The Covid-19 testing platform, Coronalab.eu, has exposed a database containing 11.8 million patient records, including Covid-19 certificates, test records, passport numbers, and other sensitive details, according to a report in Cybernews.
Coronalab.eu, a Dutch online platform for Covid-19 testing, left a misconfigured Google Cloud Storage bucket with 1.7 million files, covering 11.7 million records on individuals from 44 countries, the Cybernews researchers find.
Researchers claim that among the nearly two million exposed files, they have discovered 120,000 Covid certificates in QR code formats and 32,000 comma-separated values (CSV) files with over 11.7 million Covid test results.
The exposed documents cover a period from 2020 until 2022. The leak exposed a trove of sensitive and personally identifiable user data, including:
- Patients’ names
- Dates of birth
- Passport numbers
- Covid test results
- Email addresses
- Phone numbers
- Destination country if the test was taken for travelling reasons
According to the team, most leaked data likely belonged to Dutch nationals, as almost 89% of total leaked phone numbers came from the Netherlands. A further 1.5% were UK-based, 1.2% were from the USA, 0.8% were from Germany, and 0.8% were from Italy.
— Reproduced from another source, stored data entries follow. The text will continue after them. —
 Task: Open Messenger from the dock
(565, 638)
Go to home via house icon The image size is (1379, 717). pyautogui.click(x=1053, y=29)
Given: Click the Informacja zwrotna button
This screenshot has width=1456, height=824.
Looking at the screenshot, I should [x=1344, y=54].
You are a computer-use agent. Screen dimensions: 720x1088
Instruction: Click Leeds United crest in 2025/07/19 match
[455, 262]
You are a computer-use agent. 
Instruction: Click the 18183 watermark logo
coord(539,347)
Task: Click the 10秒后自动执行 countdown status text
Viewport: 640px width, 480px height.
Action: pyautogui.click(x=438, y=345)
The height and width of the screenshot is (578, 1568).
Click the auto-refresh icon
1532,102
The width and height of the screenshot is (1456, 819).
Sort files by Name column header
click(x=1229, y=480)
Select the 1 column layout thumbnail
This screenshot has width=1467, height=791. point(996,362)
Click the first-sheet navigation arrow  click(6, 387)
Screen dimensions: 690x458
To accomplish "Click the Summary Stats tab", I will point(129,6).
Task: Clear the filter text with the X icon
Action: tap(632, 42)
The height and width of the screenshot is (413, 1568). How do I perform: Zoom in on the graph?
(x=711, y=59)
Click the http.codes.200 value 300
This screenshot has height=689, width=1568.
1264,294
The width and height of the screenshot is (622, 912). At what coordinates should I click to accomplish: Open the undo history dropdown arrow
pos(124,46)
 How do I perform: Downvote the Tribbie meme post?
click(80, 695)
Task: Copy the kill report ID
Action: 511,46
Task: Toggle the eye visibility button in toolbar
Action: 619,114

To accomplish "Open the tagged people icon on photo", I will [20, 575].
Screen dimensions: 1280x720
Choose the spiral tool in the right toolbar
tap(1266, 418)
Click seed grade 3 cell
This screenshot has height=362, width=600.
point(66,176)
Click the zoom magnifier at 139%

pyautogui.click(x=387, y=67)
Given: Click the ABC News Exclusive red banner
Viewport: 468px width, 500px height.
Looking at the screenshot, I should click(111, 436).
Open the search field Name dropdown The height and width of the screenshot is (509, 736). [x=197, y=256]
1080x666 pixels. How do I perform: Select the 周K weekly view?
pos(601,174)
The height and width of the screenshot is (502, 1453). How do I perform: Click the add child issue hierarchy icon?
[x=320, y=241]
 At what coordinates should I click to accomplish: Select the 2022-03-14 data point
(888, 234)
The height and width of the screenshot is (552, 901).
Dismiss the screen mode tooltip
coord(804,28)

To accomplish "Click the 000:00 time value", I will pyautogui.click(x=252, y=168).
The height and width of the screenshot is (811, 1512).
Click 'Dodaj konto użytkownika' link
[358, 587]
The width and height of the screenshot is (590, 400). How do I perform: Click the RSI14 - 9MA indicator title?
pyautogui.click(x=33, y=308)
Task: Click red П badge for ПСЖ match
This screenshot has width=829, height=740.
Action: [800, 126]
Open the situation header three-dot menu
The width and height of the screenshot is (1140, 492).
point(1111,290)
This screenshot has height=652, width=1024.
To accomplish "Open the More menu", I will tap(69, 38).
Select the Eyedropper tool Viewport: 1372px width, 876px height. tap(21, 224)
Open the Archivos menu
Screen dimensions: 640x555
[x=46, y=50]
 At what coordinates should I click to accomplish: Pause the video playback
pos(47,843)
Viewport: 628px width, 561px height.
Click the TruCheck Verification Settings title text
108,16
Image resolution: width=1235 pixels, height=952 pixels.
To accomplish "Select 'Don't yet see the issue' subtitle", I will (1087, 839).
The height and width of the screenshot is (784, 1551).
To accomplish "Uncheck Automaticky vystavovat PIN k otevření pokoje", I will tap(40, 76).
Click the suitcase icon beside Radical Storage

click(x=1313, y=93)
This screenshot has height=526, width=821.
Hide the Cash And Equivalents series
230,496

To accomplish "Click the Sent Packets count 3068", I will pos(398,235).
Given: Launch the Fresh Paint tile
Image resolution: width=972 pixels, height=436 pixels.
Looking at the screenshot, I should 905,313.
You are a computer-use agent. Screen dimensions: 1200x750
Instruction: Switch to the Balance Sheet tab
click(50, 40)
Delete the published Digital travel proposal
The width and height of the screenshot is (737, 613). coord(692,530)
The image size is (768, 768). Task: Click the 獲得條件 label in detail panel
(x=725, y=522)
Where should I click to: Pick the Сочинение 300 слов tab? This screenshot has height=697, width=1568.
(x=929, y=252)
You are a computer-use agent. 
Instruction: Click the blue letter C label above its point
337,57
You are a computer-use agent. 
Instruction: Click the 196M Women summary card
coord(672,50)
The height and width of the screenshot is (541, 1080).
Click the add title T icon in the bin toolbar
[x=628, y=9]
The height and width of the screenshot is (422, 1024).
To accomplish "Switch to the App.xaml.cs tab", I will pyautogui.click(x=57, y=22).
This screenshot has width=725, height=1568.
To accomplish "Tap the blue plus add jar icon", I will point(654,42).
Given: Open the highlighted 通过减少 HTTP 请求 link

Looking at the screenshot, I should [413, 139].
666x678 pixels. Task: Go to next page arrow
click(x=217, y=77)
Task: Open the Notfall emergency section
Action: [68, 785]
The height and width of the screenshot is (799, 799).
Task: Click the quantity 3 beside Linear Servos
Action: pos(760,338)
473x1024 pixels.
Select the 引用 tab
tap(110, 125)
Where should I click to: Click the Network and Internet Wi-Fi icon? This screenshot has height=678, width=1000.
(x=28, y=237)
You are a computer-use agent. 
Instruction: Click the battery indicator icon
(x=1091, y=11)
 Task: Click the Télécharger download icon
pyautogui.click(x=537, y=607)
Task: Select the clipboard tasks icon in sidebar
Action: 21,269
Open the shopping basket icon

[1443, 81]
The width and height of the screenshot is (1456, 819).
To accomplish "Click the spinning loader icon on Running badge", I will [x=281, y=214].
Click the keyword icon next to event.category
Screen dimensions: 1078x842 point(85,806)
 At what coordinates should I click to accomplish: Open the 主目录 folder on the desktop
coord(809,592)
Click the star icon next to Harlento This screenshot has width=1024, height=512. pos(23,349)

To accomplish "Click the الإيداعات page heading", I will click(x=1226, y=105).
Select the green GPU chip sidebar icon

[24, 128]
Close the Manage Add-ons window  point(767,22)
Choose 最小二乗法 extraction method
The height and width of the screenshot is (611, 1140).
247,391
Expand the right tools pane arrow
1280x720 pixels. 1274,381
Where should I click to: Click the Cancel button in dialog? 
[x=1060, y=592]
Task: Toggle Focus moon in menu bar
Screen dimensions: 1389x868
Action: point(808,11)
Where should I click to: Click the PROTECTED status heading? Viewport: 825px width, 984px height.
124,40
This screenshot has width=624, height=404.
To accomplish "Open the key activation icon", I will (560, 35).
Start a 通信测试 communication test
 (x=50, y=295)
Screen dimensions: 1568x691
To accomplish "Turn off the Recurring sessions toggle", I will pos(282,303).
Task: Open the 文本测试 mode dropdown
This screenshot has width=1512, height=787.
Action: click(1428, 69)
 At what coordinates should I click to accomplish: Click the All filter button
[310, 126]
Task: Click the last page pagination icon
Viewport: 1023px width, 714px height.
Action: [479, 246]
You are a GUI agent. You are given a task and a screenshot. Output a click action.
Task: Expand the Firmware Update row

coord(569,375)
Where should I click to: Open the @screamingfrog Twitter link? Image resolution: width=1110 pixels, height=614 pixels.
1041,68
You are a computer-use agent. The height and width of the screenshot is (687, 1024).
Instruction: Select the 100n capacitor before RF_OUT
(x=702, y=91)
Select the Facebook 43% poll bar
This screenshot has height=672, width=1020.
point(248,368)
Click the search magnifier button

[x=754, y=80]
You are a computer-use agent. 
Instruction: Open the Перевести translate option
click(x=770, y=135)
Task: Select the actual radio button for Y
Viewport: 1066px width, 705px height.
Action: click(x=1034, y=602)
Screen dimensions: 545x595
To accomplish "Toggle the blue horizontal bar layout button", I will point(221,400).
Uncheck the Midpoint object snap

“Information security principles, particularly confidentiality, are critical in healthcare. A leak of coronavirus test results indicates a breach of confidentiality, indicating a failure in safeguarding sensitive medical information,” the researchers say.
They add that, since the Netherlands is governed by European Union law, the General Data Protection Regulation (GDPR) applies to how companies handle data. Meanwhile, sharing personal information, such as an individual’s name, address, date of birth, or other contact details without consent, could be considered a GDPR violation.
Company advised to review access, consider encryption
To mitigate the problems and avoid similar issues in the future, the research team advise that platform operators:
- Change the access controls to restrict public access and secure the bucket. Update permissions to ensure that only authorised users or services have the necessary access.
- Conduct a thorough audit of the access controls for the bucket. Review IAM (Identity and Access Management) policies and permissions assigned to users and service accounts. Make sure that the principle of least privilege is followed.
- Monitor retrospectively access logs to assess whether the bucket has been accessed by unauthorised actors.
- Consider encrypting both data in transit and data at rest. Features like server-side encryption offered by Google Cloud Storage can improve the security of the data that is stored.
- Consider implementing security best practices, including regular audits, automated security checks, and employee training.